渡り廊下で建物を接続する場合、その扱いによって消防設備の設置基準は大きく変わります。
別棟扱いとなれば延べ面積はそれぞれで判断されるため、
自動火災報知設備や屋内消火栓設備の設置が不要となるケースもあります。
さらに、大規模な建物であってもスプリンクラー設備や屋外消火栓設備の設置義務がかからなくなる場合もあります。
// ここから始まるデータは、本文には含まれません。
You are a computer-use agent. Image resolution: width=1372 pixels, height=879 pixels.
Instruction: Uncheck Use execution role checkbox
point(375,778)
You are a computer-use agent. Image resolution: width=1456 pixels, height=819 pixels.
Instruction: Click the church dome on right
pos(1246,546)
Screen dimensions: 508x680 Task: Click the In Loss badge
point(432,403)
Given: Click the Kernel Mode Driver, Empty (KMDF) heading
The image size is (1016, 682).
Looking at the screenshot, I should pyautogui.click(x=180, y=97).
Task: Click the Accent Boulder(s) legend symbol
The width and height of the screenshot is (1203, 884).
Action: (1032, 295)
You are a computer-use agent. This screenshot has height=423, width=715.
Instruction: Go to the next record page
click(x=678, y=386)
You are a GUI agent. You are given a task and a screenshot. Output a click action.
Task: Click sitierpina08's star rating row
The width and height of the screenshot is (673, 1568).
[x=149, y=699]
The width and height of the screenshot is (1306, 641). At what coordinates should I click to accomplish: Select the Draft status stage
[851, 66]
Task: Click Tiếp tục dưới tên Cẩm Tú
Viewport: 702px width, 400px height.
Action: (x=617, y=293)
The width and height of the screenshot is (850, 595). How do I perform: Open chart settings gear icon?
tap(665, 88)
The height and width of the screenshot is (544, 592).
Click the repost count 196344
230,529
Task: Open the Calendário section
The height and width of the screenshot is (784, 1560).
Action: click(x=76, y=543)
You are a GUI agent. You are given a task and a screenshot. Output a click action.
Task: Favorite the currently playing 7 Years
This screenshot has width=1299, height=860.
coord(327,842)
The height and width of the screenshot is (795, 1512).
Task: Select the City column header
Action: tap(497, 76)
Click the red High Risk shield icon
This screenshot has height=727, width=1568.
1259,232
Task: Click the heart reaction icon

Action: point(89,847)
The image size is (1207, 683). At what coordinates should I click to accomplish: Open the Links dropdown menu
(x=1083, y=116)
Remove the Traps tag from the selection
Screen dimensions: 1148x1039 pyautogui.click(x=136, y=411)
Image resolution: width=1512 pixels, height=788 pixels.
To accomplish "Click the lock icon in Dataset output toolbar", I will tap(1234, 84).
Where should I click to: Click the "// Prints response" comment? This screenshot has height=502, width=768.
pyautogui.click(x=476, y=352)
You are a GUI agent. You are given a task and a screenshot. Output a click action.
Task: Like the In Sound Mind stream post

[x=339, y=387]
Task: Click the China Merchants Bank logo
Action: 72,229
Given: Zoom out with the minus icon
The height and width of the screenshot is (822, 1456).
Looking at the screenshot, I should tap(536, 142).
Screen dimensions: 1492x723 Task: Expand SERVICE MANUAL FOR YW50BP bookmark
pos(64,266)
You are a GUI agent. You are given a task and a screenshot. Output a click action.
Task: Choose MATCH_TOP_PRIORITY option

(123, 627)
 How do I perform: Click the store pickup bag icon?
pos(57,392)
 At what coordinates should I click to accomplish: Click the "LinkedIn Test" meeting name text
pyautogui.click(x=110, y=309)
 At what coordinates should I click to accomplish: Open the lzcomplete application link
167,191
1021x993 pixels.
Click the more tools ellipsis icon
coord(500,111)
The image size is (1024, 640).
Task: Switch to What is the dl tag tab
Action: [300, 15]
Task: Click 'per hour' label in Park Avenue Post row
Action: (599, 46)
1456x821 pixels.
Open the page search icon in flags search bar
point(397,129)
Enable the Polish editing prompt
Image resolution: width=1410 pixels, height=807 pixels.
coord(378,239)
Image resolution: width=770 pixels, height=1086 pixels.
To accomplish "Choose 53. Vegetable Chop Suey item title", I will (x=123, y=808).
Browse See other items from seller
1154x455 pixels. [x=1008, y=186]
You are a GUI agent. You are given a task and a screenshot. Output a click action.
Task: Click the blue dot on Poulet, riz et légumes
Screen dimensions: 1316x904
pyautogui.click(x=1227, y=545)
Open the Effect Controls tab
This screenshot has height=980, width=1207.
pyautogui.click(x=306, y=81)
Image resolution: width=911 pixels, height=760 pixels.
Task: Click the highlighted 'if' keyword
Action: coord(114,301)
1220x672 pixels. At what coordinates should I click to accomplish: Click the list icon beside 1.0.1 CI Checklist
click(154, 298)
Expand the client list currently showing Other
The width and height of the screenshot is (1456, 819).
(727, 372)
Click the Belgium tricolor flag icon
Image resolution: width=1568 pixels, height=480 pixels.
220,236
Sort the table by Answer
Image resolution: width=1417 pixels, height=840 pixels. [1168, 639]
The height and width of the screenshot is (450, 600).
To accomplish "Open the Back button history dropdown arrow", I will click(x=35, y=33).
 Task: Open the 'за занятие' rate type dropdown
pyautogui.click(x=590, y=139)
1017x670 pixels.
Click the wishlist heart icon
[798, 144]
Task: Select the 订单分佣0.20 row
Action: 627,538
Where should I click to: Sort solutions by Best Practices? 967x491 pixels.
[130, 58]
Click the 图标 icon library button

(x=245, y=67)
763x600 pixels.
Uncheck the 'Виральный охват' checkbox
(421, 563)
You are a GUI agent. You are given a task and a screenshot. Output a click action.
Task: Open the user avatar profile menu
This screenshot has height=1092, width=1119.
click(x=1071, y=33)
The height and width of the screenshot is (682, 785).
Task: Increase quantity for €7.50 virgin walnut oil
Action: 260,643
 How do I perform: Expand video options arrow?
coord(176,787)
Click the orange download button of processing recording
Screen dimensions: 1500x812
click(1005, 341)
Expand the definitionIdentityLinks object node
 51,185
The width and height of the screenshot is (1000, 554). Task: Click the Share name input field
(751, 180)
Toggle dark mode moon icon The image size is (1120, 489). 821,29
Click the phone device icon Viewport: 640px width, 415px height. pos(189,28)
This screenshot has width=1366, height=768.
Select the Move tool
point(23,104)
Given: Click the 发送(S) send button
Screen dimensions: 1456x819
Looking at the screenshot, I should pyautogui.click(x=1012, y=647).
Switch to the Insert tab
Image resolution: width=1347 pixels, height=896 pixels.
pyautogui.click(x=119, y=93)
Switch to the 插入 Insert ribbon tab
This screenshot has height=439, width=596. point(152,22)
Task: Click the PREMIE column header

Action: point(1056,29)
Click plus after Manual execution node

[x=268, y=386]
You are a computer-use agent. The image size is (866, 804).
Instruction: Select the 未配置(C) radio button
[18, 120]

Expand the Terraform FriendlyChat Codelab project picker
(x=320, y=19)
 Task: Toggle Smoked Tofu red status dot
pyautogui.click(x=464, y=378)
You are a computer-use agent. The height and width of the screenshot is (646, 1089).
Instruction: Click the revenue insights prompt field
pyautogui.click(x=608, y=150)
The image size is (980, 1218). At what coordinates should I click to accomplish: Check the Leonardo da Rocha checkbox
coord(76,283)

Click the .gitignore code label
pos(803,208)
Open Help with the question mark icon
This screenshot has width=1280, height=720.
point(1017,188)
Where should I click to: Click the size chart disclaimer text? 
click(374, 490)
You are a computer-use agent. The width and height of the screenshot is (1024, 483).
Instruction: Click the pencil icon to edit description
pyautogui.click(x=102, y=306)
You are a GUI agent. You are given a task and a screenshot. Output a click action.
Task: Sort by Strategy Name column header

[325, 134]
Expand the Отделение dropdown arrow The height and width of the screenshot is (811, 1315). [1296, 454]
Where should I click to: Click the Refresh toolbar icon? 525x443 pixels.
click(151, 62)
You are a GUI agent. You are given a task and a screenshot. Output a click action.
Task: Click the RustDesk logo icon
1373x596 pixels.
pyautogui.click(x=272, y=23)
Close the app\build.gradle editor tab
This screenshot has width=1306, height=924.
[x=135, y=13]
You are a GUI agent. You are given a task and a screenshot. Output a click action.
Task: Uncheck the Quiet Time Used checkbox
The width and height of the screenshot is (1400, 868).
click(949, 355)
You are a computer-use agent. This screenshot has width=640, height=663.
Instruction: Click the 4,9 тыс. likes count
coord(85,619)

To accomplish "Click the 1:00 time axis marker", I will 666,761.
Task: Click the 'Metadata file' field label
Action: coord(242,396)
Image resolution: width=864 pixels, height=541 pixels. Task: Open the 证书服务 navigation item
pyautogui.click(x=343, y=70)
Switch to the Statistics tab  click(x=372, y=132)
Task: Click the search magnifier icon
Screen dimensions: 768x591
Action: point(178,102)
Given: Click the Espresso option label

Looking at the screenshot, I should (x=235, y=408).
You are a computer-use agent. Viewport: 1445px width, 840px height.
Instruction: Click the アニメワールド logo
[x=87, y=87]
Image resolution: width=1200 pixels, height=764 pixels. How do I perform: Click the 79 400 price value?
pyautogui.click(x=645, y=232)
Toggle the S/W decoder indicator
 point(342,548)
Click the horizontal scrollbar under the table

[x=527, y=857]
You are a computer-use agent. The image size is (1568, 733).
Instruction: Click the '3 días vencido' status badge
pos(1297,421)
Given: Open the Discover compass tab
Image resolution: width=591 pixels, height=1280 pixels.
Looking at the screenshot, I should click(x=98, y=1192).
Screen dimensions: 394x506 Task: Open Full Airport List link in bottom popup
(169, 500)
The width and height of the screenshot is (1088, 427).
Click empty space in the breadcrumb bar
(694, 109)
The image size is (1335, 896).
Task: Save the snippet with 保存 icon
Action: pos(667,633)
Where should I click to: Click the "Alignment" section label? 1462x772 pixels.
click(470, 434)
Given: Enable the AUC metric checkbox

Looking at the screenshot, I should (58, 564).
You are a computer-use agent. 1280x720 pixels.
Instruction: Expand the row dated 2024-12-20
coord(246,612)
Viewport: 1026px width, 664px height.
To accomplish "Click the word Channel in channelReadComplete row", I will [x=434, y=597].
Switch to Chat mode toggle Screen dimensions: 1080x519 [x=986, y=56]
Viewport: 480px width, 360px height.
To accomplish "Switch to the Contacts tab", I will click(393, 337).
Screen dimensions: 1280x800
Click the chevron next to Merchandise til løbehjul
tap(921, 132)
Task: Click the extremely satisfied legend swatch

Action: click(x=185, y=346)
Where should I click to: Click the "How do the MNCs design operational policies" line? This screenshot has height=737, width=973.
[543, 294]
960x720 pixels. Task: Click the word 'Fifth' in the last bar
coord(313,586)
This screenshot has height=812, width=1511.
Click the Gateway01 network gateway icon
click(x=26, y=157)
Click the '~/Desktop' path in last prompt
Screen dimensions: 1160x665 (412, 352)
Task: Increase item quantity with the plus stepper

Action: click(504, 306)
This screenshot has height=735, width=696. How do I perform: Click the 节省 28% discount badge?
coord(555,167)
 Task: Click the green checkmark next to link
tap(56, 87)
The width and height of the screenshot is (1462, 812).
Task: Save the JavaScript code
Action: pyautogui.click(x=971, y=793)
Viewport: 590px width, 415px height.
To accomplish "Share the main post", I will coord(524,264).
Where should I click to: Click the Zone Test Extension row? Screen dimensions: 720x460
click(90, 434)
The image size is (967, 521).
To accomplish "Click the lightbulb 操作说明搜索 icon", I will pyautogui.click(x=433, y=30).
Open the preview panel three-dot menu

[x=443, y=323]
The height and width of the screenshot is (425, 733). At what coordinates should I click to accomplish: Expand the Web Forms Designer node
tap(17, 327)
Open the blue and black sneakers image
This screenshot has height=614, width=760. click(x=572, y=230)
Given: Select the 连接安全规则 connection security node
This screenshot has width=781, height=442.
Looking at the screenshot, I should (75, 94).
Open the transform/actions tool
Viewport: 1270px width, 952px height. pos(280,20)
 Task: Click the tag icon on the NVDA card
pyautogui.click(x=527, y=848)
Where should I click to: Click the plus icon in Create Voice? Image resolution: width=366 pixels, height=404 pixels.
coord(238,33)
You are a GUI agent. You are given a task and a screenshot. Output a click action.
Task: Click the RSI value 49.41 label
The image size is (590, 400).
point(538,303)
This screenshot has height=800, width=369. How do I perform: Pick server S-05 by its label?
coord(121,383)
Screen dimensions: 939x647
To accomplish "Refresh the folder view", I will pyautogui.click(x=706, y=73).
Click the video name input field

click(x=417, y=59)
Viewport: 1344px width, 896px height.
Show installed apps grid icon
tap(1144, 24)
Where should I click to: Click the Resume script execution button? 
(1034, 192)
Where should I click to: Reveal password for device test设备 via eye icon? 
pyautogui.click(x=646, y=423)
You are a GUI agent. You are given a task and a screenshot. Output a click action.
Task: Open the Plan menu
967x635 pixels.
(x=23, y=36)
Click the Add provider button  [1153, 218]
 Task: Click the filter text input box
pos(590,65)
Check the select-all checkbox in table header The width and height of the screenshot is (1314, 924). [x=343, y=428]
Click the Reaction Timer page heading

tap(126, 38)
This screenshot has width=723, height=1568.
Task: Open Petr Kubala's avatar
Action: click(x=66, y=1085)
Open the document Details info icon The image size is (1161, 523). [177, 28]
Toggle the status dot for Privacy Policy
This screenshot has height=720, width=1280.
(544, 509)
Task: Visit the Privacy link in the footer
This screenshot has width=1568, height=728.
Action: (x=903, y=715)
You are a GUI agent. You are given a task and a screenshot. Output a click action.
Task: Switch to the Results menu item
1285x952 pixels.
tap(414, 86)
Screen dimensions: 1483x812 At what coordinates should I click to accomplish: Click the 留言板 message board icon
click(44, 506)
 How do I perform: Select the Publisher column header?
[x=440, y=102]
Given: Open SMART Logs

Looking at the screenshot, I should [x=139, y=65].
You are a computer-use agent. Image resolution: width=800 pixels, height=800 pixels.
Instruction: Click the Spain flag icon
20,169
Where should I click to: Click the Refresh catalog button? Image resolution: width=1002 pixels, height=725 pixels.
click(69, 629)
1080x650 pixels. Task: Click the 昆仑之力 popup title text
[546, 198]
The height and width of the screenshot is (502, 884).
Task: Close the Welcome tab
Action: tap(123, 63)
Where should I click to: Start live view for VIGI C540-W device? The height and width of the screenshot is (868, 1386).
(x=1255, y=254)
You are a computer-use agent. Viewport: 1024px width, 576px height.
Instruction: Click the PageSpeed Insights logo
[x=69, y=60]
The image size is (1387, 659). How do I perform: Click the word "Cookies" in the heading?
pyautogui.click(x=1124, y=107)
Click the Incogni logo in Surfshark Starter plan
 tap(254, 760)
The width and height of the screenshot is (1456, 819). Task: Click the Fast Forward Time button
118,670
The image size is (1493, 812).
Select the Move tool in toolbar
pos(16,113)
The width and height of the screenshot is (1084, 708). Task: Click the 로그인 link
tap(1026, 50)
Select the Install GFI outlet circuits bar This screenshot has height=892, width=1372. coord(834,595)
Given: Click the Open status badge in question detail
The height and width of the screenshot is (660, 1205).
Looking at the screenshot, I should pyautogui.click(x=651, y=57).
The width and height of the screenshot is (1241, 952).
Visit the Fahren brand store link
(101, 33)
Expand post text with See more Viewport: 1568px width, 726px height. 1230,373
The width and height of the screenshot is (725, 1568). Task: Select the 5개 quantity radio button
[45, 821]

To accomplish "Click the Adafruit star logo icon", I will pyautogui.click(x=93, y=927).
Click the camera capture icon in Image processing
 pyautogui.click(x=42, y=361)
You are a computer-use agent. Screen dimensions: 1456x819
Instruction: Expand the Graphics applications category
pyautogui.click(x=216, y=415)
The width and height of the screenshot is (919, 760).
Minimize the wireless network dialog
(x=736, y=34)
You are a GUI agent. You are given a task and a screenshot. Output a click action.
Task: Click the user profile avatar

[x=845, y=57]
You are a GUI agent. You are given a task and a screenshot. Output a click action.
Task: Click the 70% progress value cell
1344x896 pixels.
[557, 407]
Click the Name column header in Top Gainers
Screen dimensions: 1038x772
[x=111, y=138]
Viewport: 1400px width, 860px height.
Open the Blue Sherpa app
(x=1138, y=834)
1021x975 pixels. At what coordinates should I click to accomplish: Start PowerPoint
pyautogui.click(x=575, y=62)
一方で、条件を満たさず一棟扱いとなった場合、設備基準は合算され、想定以上の設備設置が必要になることも少なくありません。
実際に、渡り廊下の設置を安易に考えた結果、
消防の立入検査時に指摘を受けるケースは非常に多く見られます。
この記事では、渡り廊下で接続された建物が別棟扱いとなるための要件と、実務上押さえておくべき重要ポイントをわかりやすく解説します。
【結論】渡り廊下は原則一棟、条件を満たせば別棟
まず大前提です。
👉 渡り廊下で接続されている場合
原則は「一棟扱い」
ただし例外として、
👉 一定の条件を満たした場合のみ
別棟扱いが認められる
この「原則と例外」を理解しておくことが最重要です。
別棟扱いになる3つの要件
別棟扱いとなるためには、以下の3つをすべて満たす必要があります。
① 通行専用であること
渡り廊下は、通行または運搬の用途のみに供されている必要があります。
NG例
- 物品の常置
- 可燃物の放置
- 倉庫的利用
👉 少しでも通路用途以外の使い方をしているとアウトです。
② 渡り廊下の幅員
構造によって基準が変わるため注意が必要です。
■ 木造が含まれる場合
👉 3m未満
■ 両方とも木造以外の場合
👉 6m未満
✔ 覚え方
👉 木造=3m
👉 非木造=6m
③ 建物相互間の距離
■ 距離条件
- 1階部分 → 6mを超える
- 2階以上 → 10mを超える
✔ 注意点
👉 渡り廊下の長さではなく
👉 建物同士の離隔距離
別棟扱いがもたらす「設備コストへの影響」
ここが実務で一番重要なポイントです。
別棟扱いのメリット
別棟扱いになると、
👉 延べ面積が分割される
その結果、
- 自動火災報知設備 → 不要になるケースあり
- 屋内消火栓設備 → 不要になるケースあり
さらに、
👉 大規模建物でも
- スプリンクラー設備
- 屋外消火栓設備
が不要になる可能性があります。
※これらの設備は一部です。
一棟扱いのリスク
逆に一棟扱いになると、
👉 面積・用途が合算される
結果として、
- 設備が一気に増える
- コストが大幅増
- 設計変更が必要
👉 後戻りが効かないケースが多い
※延べ面積が増えると想像以上に消防設備面でコストがかかる可能性も
実際によくある指摘事例
現場でよくあるパターンです👇
渡り廊下に物を置いている
👉 「これくらい大丈夫」が一番危険
→ 即一棟扱い
幅員の勘違い
👉 木造なのに6mで設計
→ NG
距離不足
👉 建物が近すぎる
→ 別棟扱い不可
検査で発覚
👉 消防の立入検査で指摘
実際にかなり多いです。
渡り廊下設置時の注意点
設計段階で必ず確認すべきです。
- 渡り廊下は本当に必要か
- 別棟扱いにするか一棟扱いにするか
- 設備コストにどれだけ影響するか
👉 「とりあえず繋ぐ」は危険
まとめ
渡り廊下は単なる通路ではなく、
👉 消防設備の設置基準を大きく左右する要素です。
別棟扱いとなれば設備負担は軽くなりますが、
条件を満たさなければ一棟扱いとなり、想定以上の設備が必要になります。
👉 設計段階での判断がすべて
ここを意識するだけで、無駄なコストや指摘を防ぐことができます。
消防設備の設計・届出で迷ったら、
「後から指摘される前」に判断することが重要です。